And you gave me the same description
if I would've asked this of a Klans group.
(students talking over eachother)
- [Eddie] Huh?
- That would be interesting to see
what a Klans meeting would say about this.
- [Eddie] Well, how would it be different?
- Why are you getting so mad?
- If, okay, I am not a Klanswoman.
I'm not a klans person.
I have no relation to anyone in the Klan, ever!
Never!
And I don't know why I'm being associated
with someone who thinks like the Klan.
- I don't think that anybody
is calling anybody here a Klansman.
Right?
And nobody's attacking anybody.
I think that there's a difference
between the way that you see the way that you use the word,
and the way that you see the way other people use the word.
But I think that the point he's trying to make,
is that it's irrelevant.
- The thing is, most people think
because they don't say nigger,
then they don't believe nigger.
What I'm saying to you,
it doesn't matter if you don't say nigger.
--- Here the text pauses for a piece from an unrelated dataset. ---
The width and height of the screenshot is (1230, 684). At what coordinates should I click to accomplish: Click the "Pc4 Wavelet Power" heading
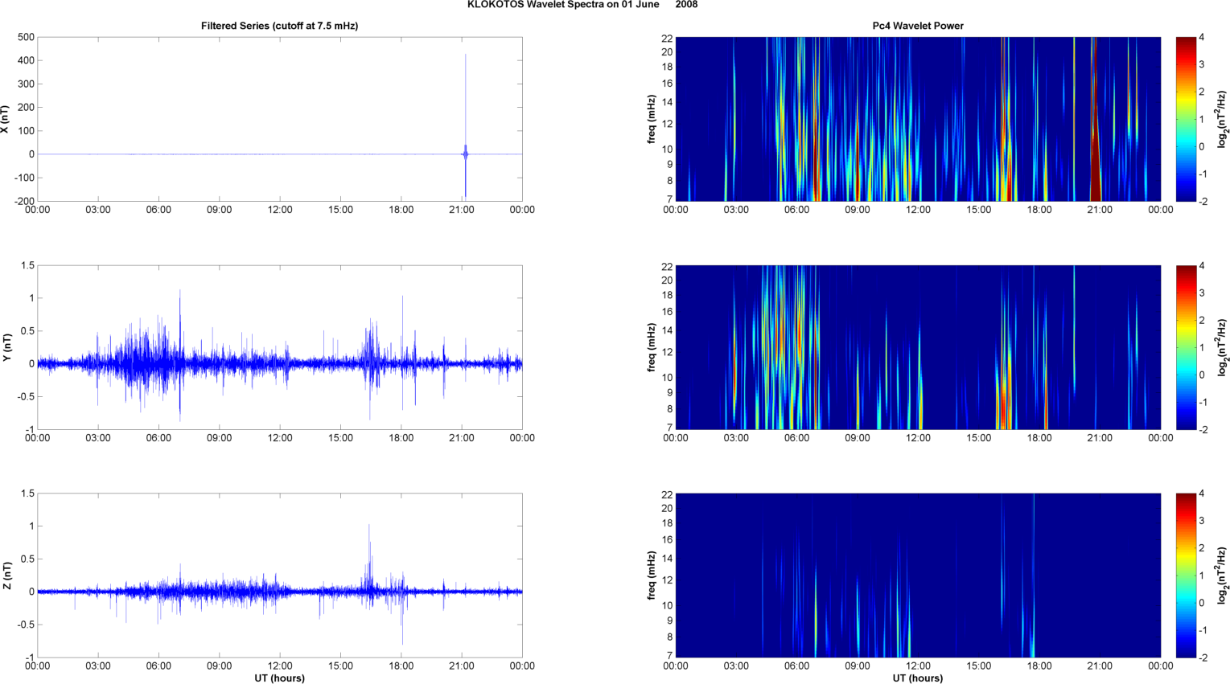(x=918, y=26)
It don't even matter what your perspective
is on nigger.
If you don't understand how nigger is like pollution,
it's like being in a polluted neighborhood.
Like, your house may not have the actual,
be constructed on the pollution,
but if you live in a neighborhood
where you still digest it?
- So what are you proposing we do then?
Like, what is the solution here?
Like, just not think of black people
and nigger in the same thought?
- I mean, what a white person has to do
is different than what you have to do.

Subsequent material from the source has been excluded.